COLUMN: Recent journeys prompt new resolutions

Peace (Please Educate All Children Equally), your self-appointed Negro Correspondent is back for another round. Now that we're back in school, it seems as though Armageddon and the Day of Judgment has again eluded us (whose calendar are we following anyway?).

Ironically, there I was in New York City all ready for my 40 acres and a mule (or was that milk and honey - I always get those promises mixed up) and all I got was a night of bad network programming.

After being a wide-eyed tourist in New York City for several days, I took a lot of notes on my post-Sept. 11 observations. While the garbage men still forget to pick up the trash in predominately black neighborhoods, they're doing a good job of cleaning up ground zero. Now that Giuliani is done doing his job, real heroes, i.e. "hero" policemen, are finally being distinguished from "killer" cops.

Firefighters are heroes because they were family members and friends and not sensationalist media creations. Oddly enough, there was a noticeable absence of cookie-cutter patriotism. It seems plastic flags and gaudy sweaters still aren't chic in the Big Apple.

In the land of a million tongues, a common language has emerged, one of compassion and kindness (one fellow, with his elbow in my left kidney, even paused to say "excuse me" as he barged through the crowded subway train gauntlet-style).

In Babylon, paradoxical First Amendment-violating logos like "In God We Trust" and "United We Stand" aren't on every window and bumper sticker because people still believe in Allah, Buddha, and Jehovah (and occasionally Jerry Garcia). "Diversity," as in divided, was never an issue - just ask John Rocker.

It is obvious in an area of the country where Confederate flags are now rivaled by the Star Spangled Banner (for the land of the free, and the home of the slave), that there's truly "no zealot like a convert."

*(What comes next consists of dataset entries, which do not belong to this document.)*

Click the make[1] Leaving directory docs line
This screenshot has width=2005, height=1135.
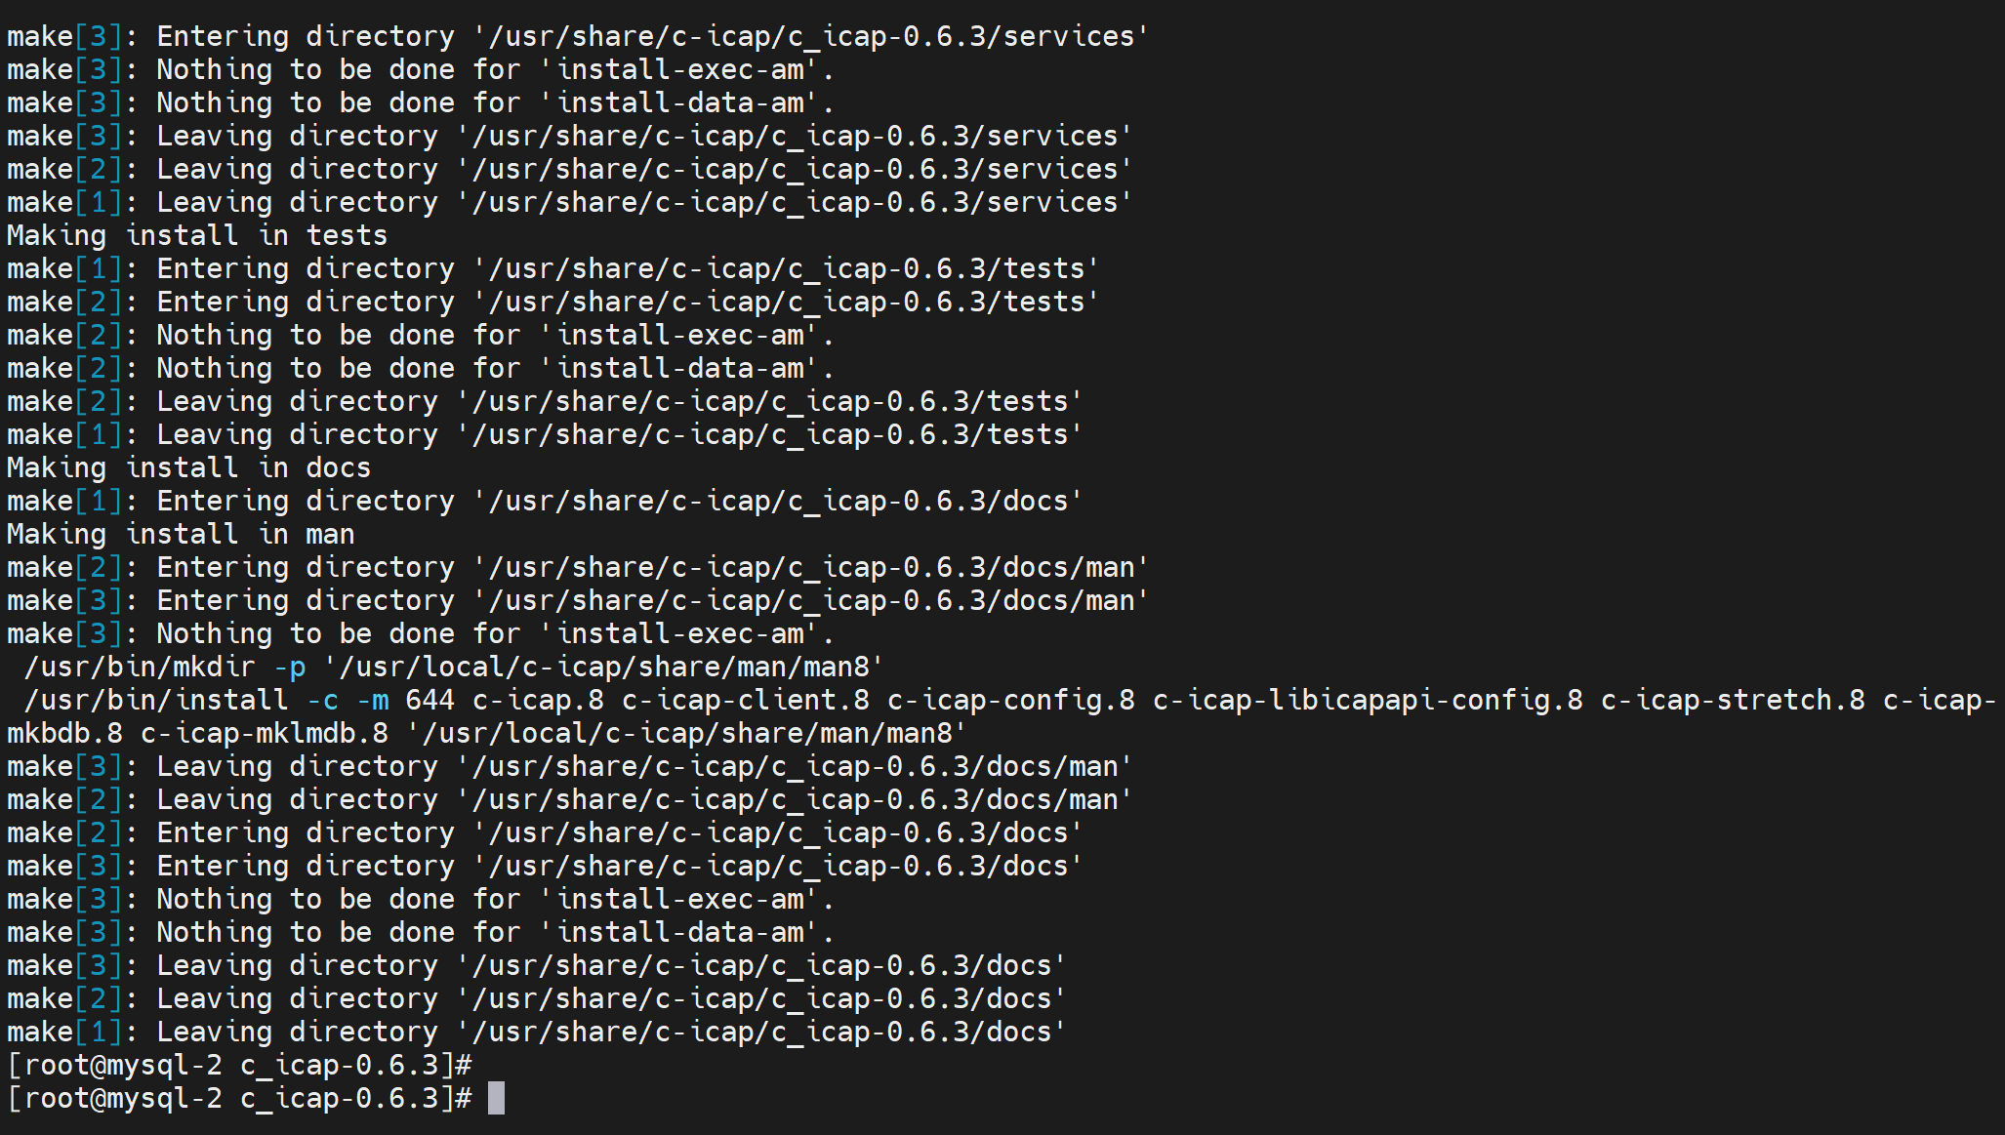point(536,1032)
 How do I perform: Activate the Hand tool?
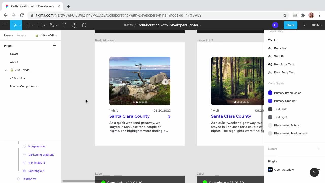pos(74,25)
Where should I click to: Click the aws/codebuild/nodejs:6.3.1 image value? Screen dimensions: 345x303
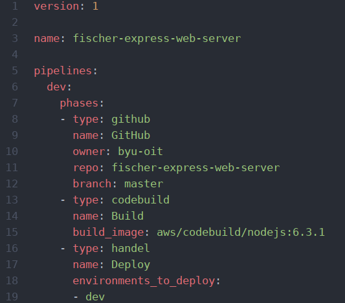(x=241, y=233)
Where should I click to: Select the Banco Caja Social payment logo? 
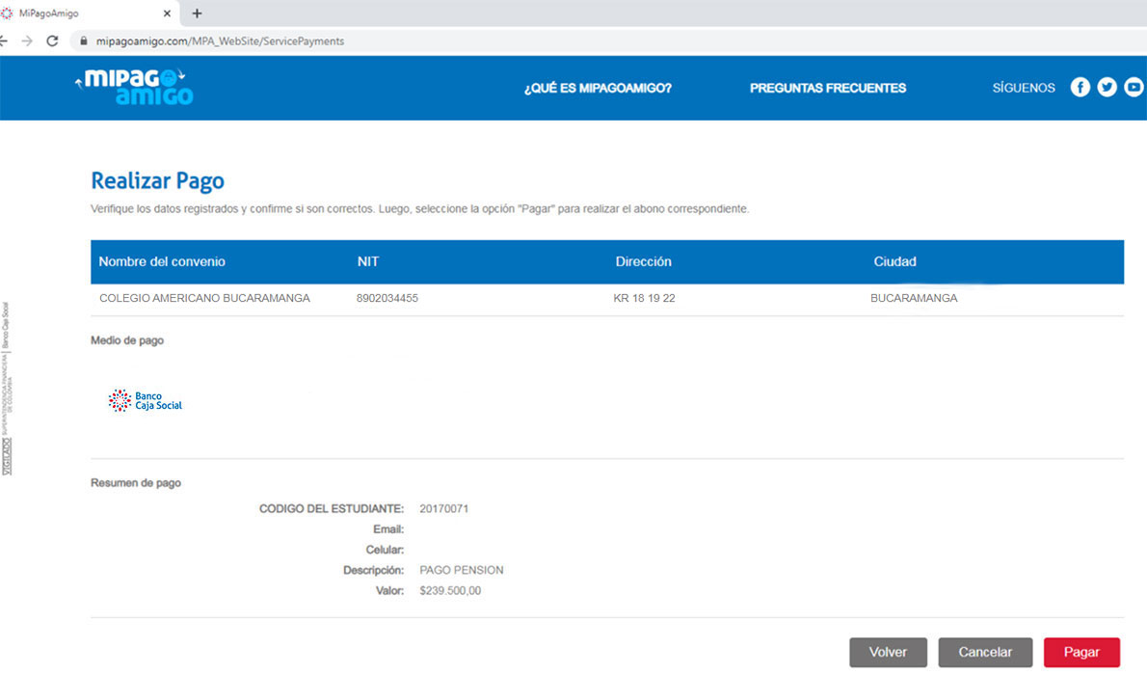pos(146,401)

Unlike Bush's foreign policy (let's pick on them next), my visit to Babylon reminded me of the many problems in Muncie. The ghetto laureate Jay Z once said, "A wise man told me, 'Don't argue with fools cause people from a distance can't tell who is who.'" This quote has served as the basis for my New Year's resolutions.

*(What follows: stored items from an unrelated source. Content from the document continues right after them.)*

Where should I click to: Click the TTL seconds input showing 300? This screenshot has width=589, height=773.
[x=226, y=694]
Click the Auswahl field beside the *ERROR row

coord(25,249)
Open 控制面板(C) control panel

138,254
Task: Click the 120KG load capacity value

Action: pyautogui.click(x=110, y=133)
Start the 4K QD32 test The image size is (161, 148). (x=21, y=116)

I figure I should stop wasting my time trying to get university students to read books outside of class when there are high school students who barely know how to read at all. I should stop complaining about the price of residence hall dining when people are starving right here in Muncie.

In the fattest nation in the world, I should stop trying to convince

everyone to stop eating pork (although almost every major religion condones it).

I've also decided to celebrate my birthday in January as opposed to July,

because it's the thought that counts (you know, kind of like Christmas).

I've also come to the realization that brothas with shaved heads wear silk 'do-rags because their scalps are cold and that Dick Cheney has been cloned, and the real "commander in chief" is dead.

Finally, besides swine (see above), I'm swearing off all biographical movies about black (revolutionary) athletes with horrible screenplays.